Wallarm is the only solution that unifies API discovery, risk management, real-time protection, and testing capabilities to protect your entire API portfolio in multi-cloud and cloud-native environments. You can easily choose the set of functionality that best suits your needs.

## Core subscription plans

**Cloud Native WAAP** - WAAP (Web Application & API Protection) subscription provides web applications and APIs with protection against common threats such as SQLi, XSS, brute force, etc.
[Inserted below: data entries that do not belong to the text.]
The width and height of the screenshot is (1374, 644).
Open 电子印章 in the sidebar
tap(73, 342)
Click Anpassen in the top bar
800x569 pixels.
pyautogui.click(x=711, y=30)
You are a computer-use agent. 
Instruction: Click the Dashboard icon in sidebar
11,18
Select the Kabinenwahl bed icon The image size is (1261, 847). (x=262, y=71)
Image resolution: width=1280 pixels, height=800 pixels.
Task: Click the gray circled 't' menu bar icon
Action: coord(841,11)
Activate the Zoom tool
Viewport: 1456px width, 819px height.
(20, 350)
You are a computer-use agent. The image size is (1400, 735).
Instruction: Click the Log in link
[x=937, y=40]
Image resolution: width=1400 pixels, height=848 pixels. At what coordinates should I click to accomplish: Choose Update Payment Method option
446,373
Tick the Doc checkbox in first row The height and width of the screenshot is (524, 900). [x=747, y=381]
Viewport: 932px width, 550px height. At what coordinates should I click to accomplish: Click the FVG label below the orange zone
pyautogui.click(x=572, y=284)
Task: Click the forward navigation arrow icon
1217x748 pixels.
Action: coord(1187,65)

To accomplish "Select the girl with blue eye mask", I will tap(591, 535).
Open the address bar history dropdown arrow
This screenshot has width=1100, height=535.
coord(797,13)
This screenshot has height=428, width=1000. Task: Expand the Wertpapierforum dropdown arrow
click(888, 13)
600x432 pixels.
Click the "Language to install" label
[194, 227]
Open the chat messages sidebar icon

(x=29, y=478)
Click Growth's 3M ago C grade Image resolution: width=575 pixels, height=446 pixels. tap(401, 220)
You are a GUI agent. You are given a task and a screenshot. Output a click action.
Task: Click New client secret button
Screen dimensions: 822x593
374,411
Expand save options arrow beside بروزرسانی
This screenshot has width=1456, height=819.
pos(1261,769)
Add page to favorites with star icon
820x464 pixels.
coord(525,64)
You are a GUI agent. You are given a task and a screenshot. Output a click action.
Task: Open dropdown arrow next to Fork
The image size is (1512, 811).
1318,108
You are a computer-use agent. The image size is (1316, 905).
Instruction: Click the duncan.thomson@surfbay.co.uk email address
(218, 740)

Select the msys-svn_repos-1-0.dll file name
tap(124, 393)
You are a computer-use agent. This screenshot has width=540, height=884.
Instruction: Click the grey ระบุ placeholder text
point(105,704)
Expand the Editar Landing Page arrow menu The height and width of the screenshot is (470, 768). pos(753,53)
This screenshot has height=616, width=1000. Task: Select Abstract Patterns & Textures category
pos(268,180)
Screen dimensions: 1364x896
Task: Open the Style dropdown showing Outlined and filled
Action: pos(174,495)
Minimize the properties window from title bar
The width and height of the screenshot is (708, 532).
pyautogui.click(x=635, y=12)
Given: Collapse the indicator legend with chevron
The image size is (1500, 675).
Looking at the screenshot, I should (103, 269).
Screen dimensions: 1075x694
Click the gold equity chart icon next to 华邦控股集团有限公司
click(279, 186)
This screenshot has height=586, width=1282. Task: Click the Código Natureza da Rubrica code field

It supports all API protocols but does not cover some specific API threats.

**WAAP + Advanced API Security**. This bundle enhances general WAAP capabilities with comprehensive API Security tools to cover all OWASP API Top-10 threats.

**Security Testing**. This bundle helps you proactively uncover security vulnerabilities in your applications and APIs before attackers do.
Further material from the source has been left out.